RESUMO
In this data article, we have designed a simple and facile protocol for copper-mediated synthesis of new 4-aryloxy-N-arylanilines under mild reaction conditions. The general information and synthetic procedures of all the target compounds were provided, and they were fully characterized by Nuclear Magnetic Resonance (NMR, including 1H NMR and 13C NMR), melting point measurements, and High-Resolution Mass Spectroscopy (HRMS). Furthermore, the inhibitory activities of these compounds against succinate-cytochrome c reductase (SCR) were evaluated, and the methods and procedures of enzyme inhibition experiments were also recorded in this data article. This article is related to "Synthesis of new 4-aryloxy-N-arylanilines and their inhibitory activities against succinate-cytochrome c reductase" (Cheng et al., 2018) [1].
RESUMO
Succinate-cytochrome c reductase (SCR) is composed of a mixture of mitochondrial complex II (succinate-ubiquinone oxidoreductase) and complex III (cytochrome bc1 complex).

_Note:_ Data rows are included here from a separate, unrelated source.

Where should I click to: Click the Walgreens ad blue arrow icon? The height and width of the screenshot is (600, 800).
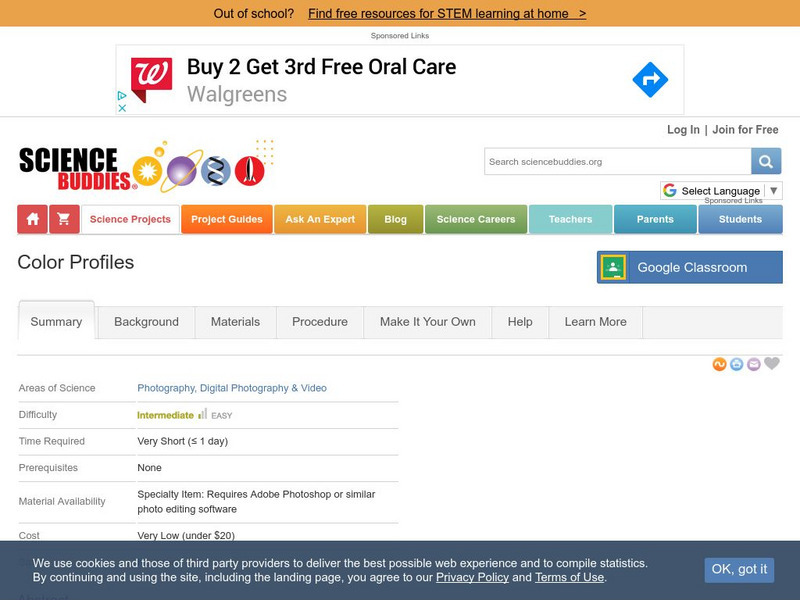click(650, 80)
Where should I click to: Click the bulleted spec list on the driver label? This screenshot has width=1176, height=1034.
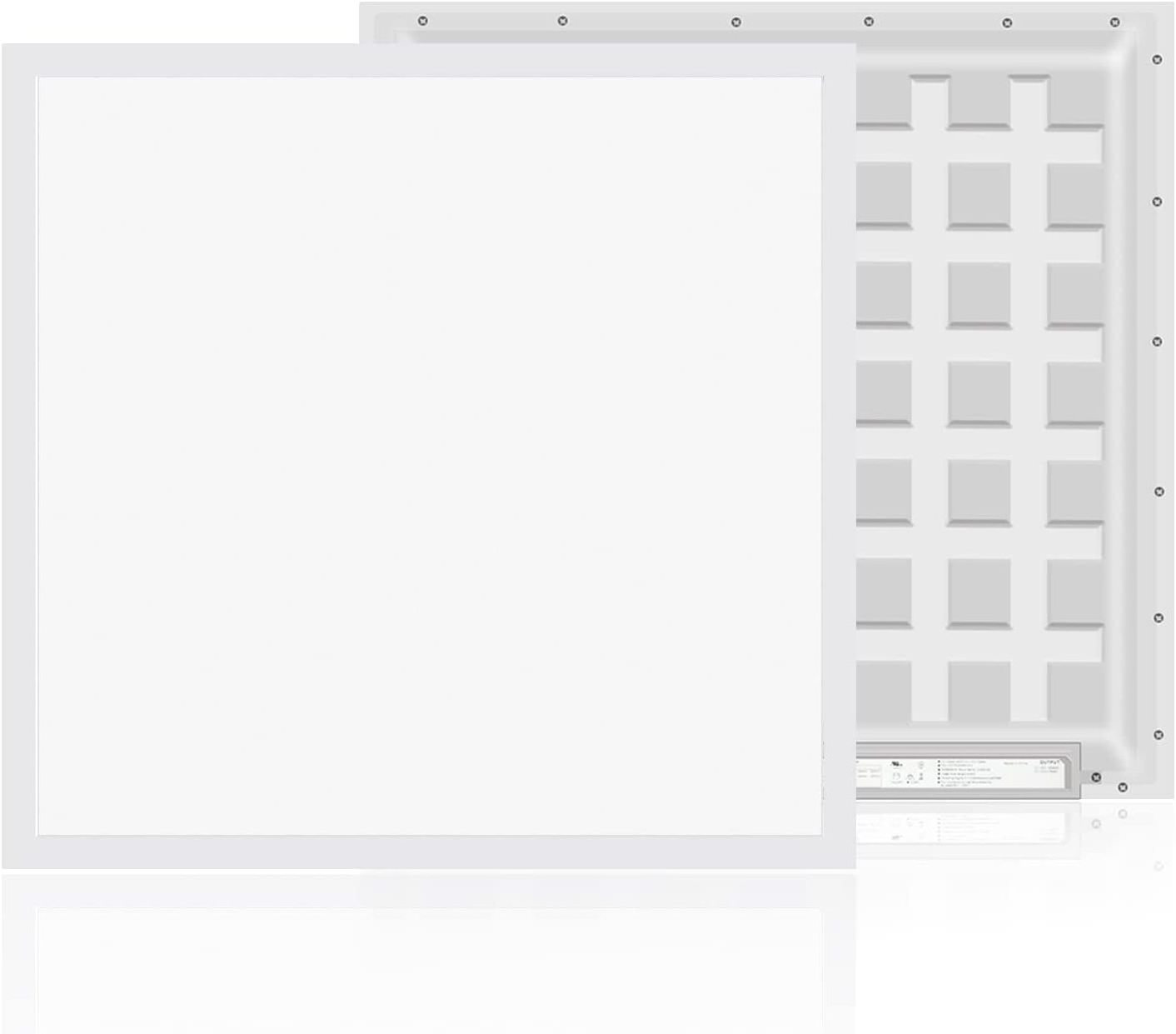click(x=966, y=772)
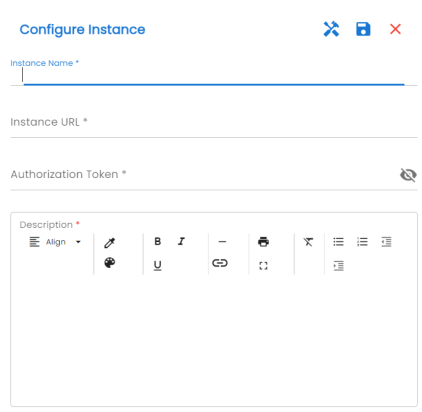Screen dimensions: 422x412
Task: Remove text formatting with clear-format icon
Action: pyautogui.click(x=308, y=242)
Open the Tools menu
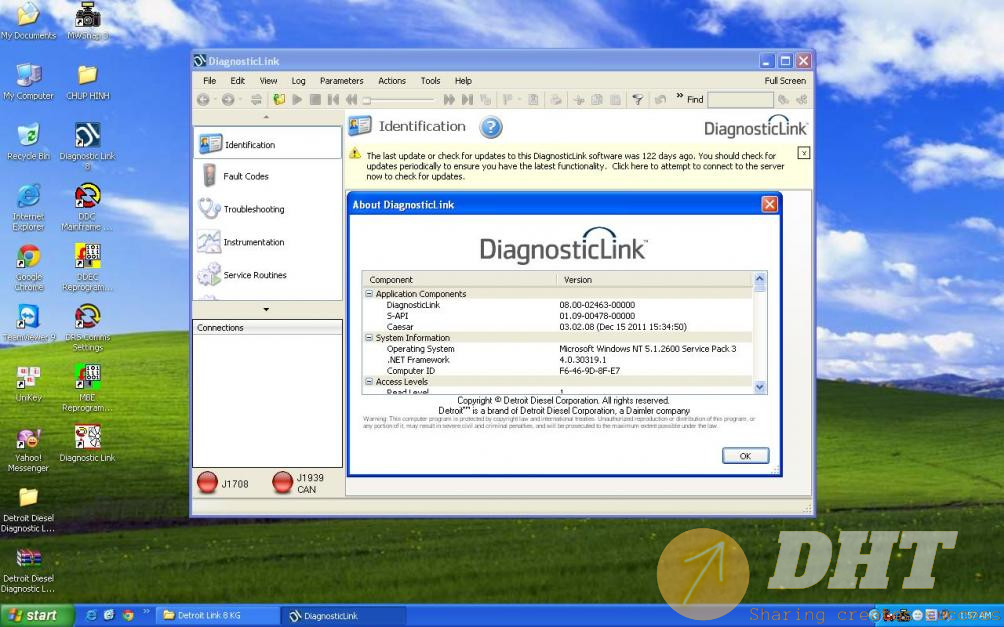This screenshot has height=627, width=1004. 430,81
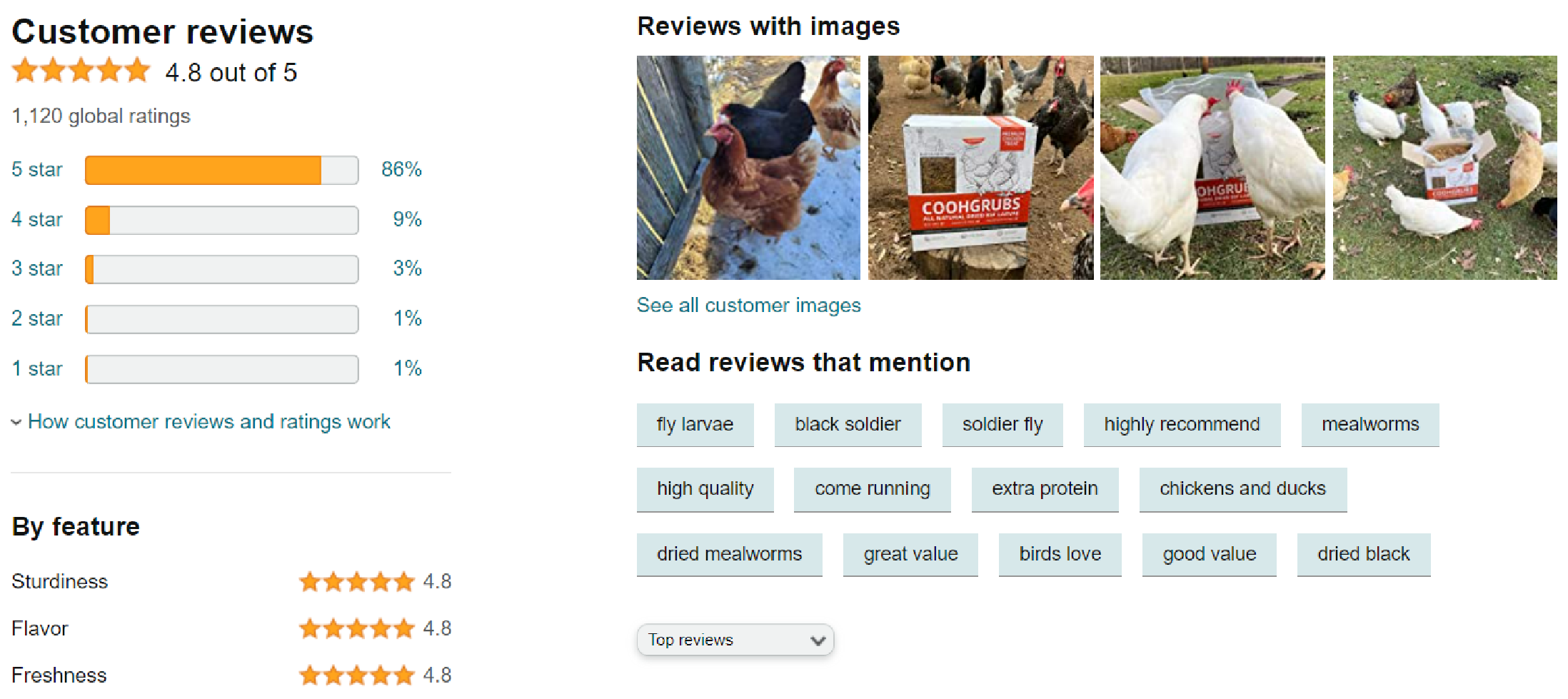The width and height of the screenshot is (1568, 699).
Task: Click the overall star rating icons
Action: 81,71
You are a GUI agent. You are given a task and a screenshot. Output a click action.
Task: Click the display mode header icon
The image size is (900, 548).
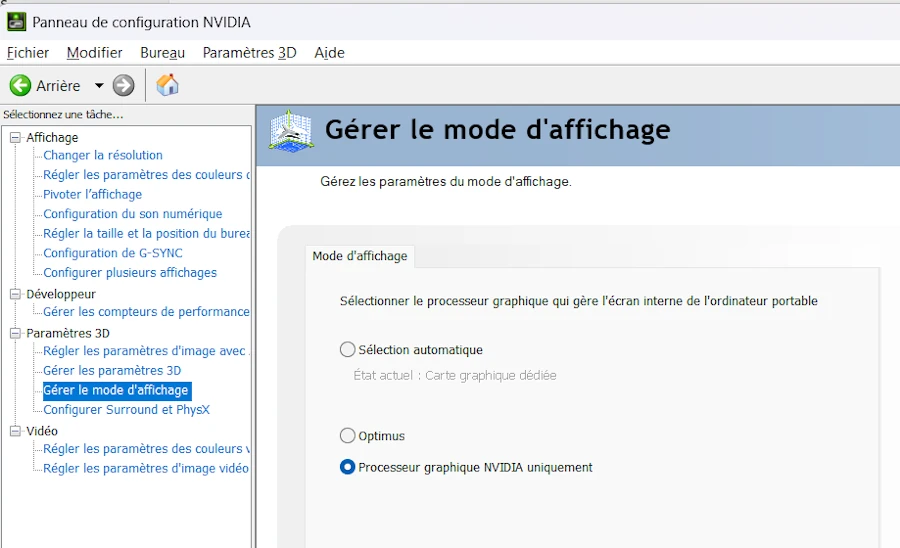(x=290, y=131)
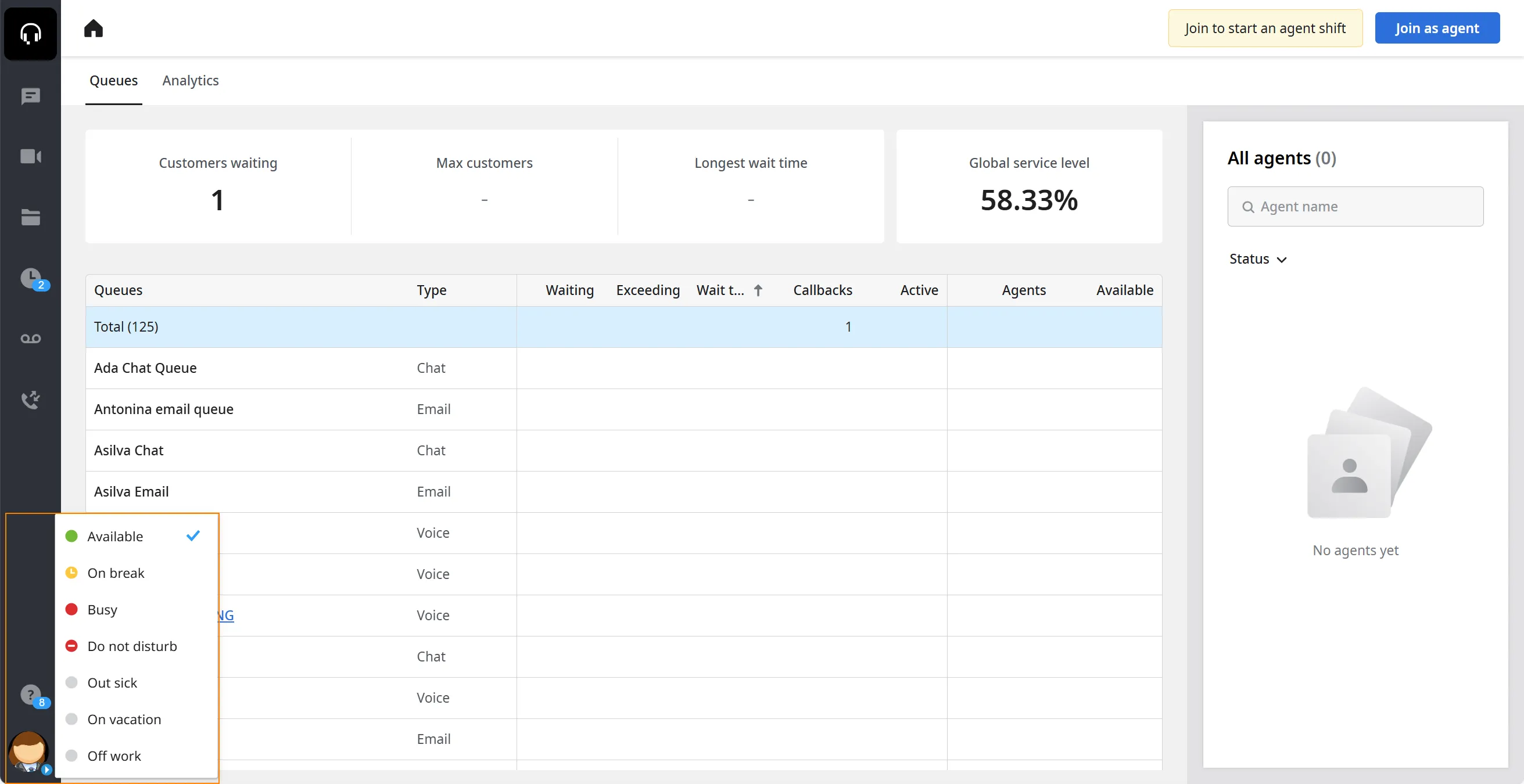Open the headset contact center icon
Screen dimensions: 1524x784
30,33
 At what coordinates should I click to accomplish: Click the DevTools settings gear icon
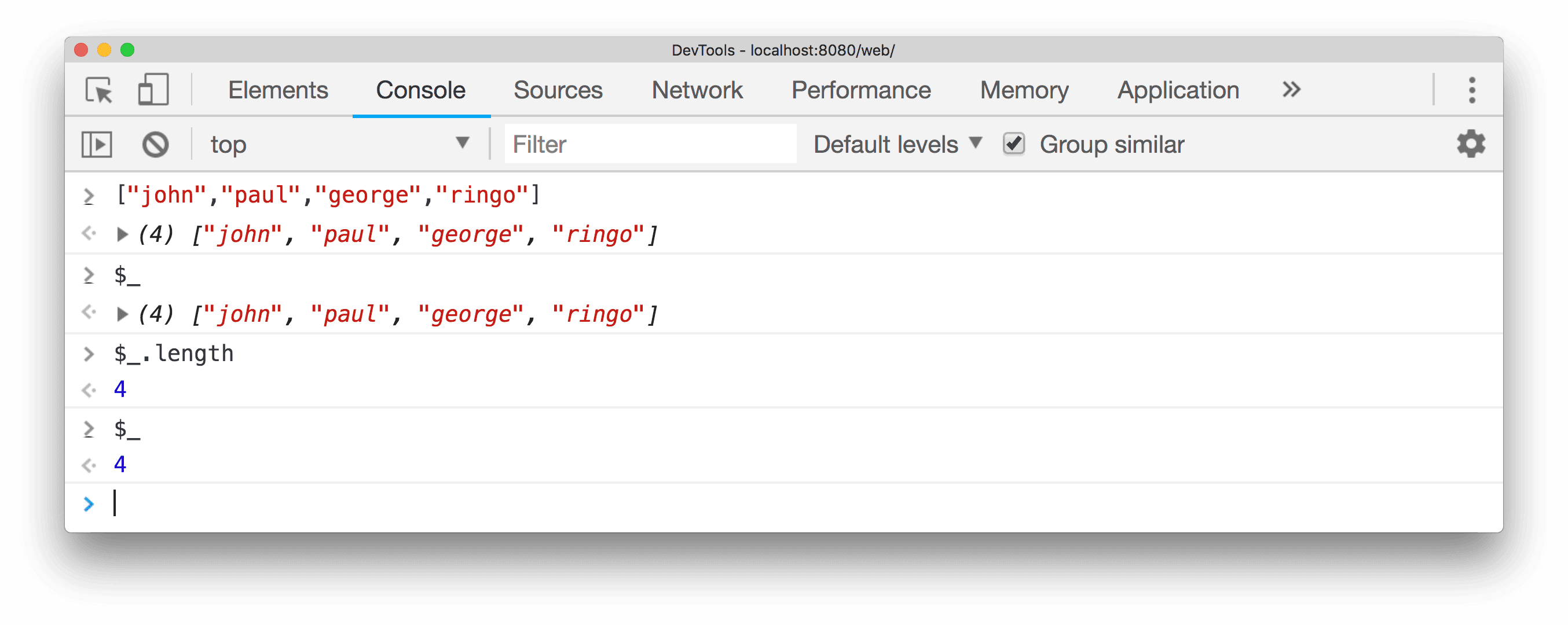(x=1472, y=143)
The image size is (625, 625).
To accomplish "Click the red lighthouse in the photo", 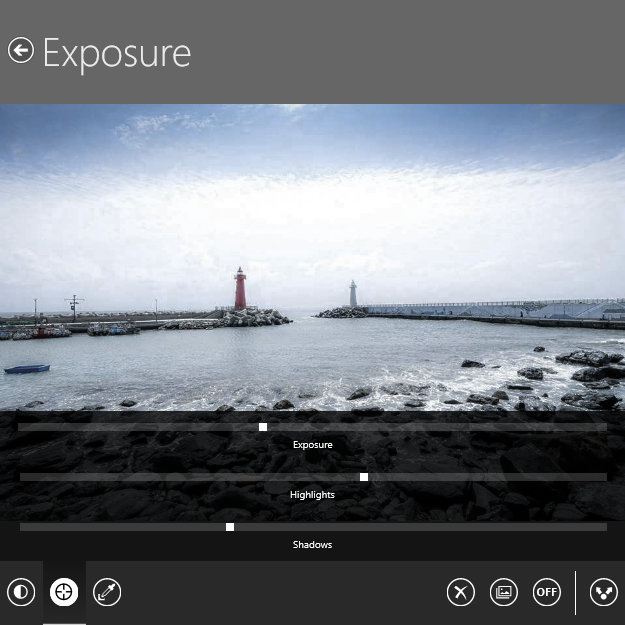I will [240, 290].
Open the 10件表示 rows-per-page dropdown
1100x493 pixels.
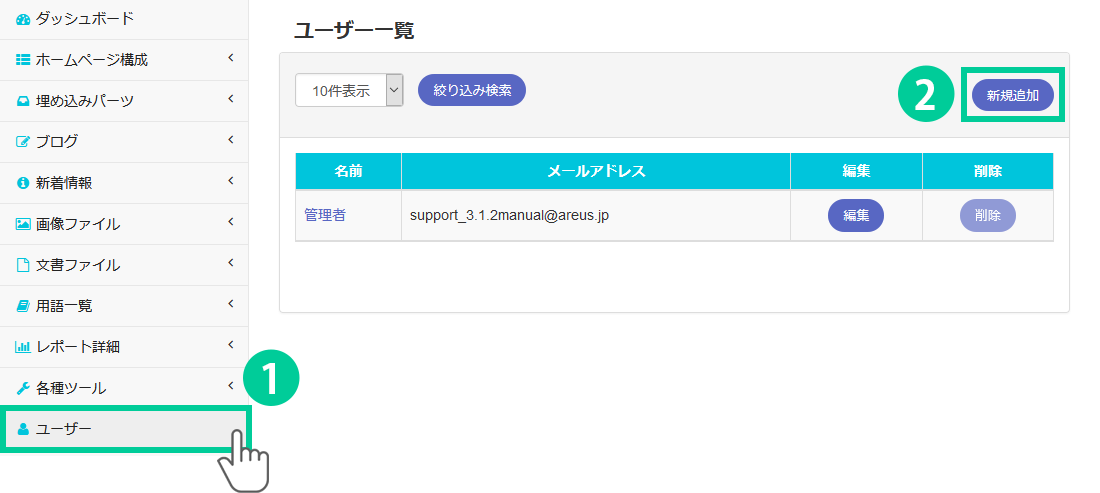(x=349, y=90)
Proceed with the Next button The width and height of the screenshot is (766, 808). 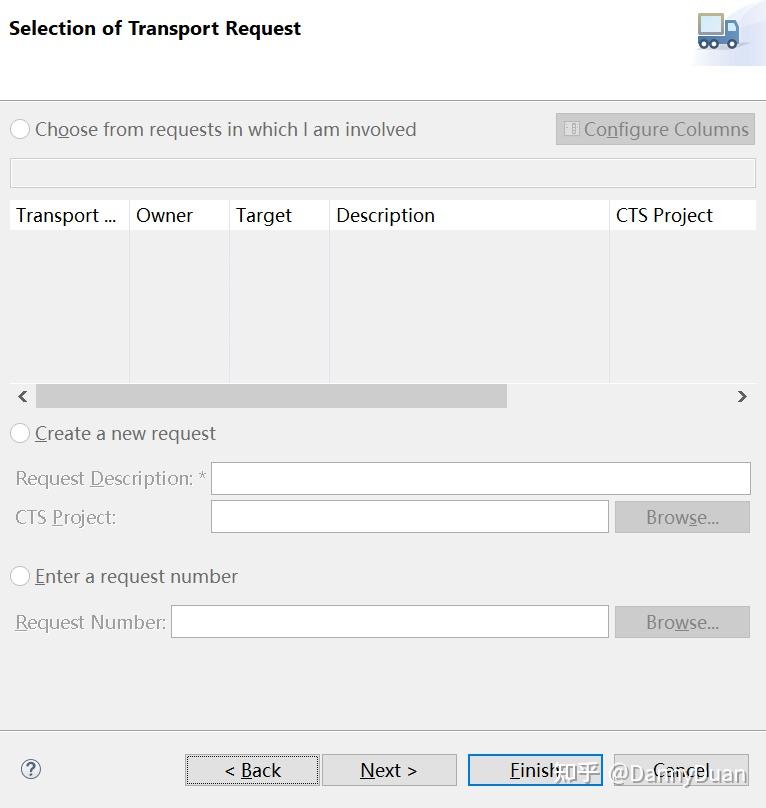point(389,770)
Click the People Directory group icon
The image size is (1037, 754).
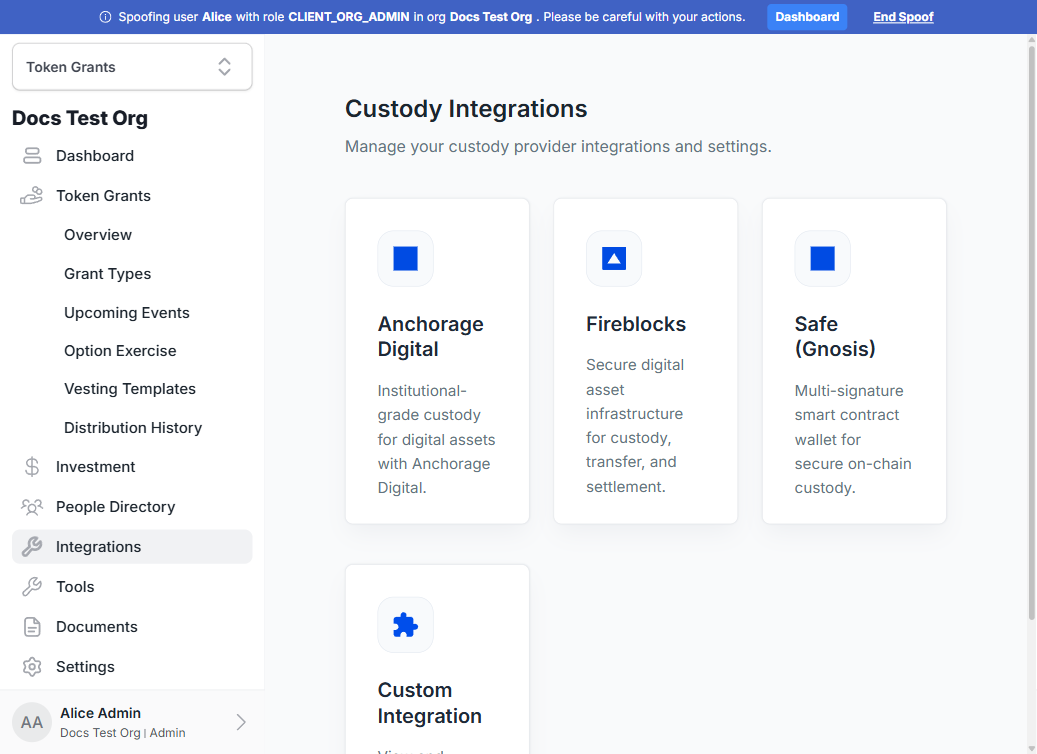[x=32, y=507]
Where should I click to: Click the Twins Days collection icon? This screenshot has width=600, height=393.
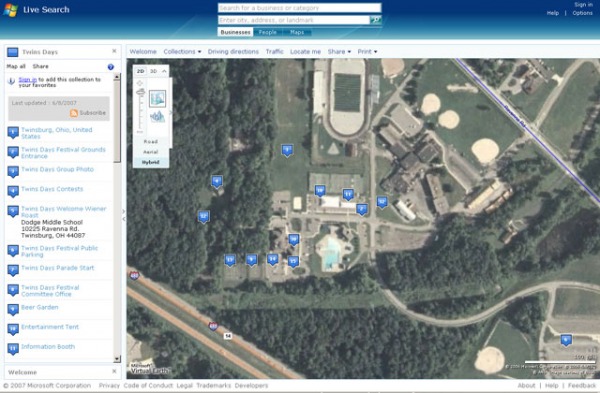[x=13, y=52]
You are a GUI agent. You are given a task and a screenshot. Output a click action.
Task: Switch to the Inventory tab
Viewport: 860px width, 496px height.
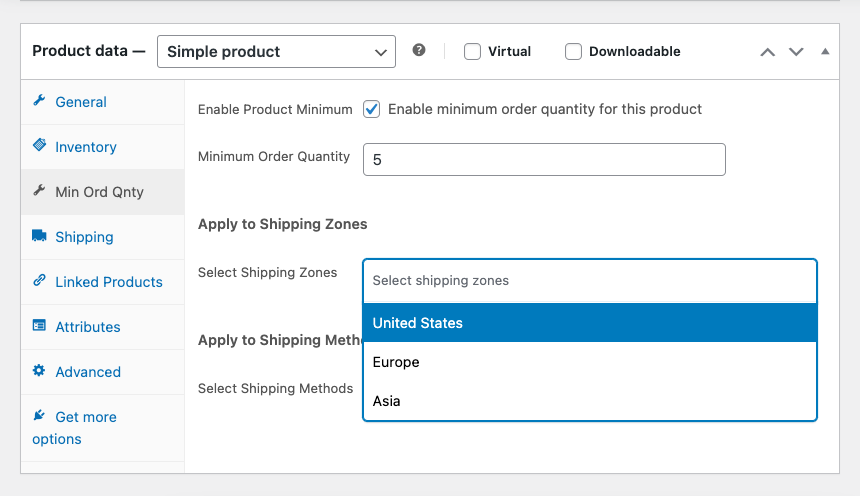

Meanwhile, complexes II and III are two promising targets of numerous antibiotics and fungicides. With an aim to identify new lead structures for SCR, complex II or III, a new series of 4-aryloxy-N-arylanilines were synthesized by introducing a 4-aryloxy phenyl group as one of the aryl groups in diaryl amines. With the economic Cu(OAc)2·H2O as the optimal copper promoter, a simple and facile protocol was utilized to afford 24 target products in 56-93% yields. Furthermore, extensive screening results suggested variable inhibitory activities of these compounds against SCR. Exceptionally, compounds 7k-7n showed excellent inhibition potency with their IC50 values in the nanomolar range, demonstrating higher potency than the commercial controls (penthiopyrad and azoxystrobin) by over one order of magnitude.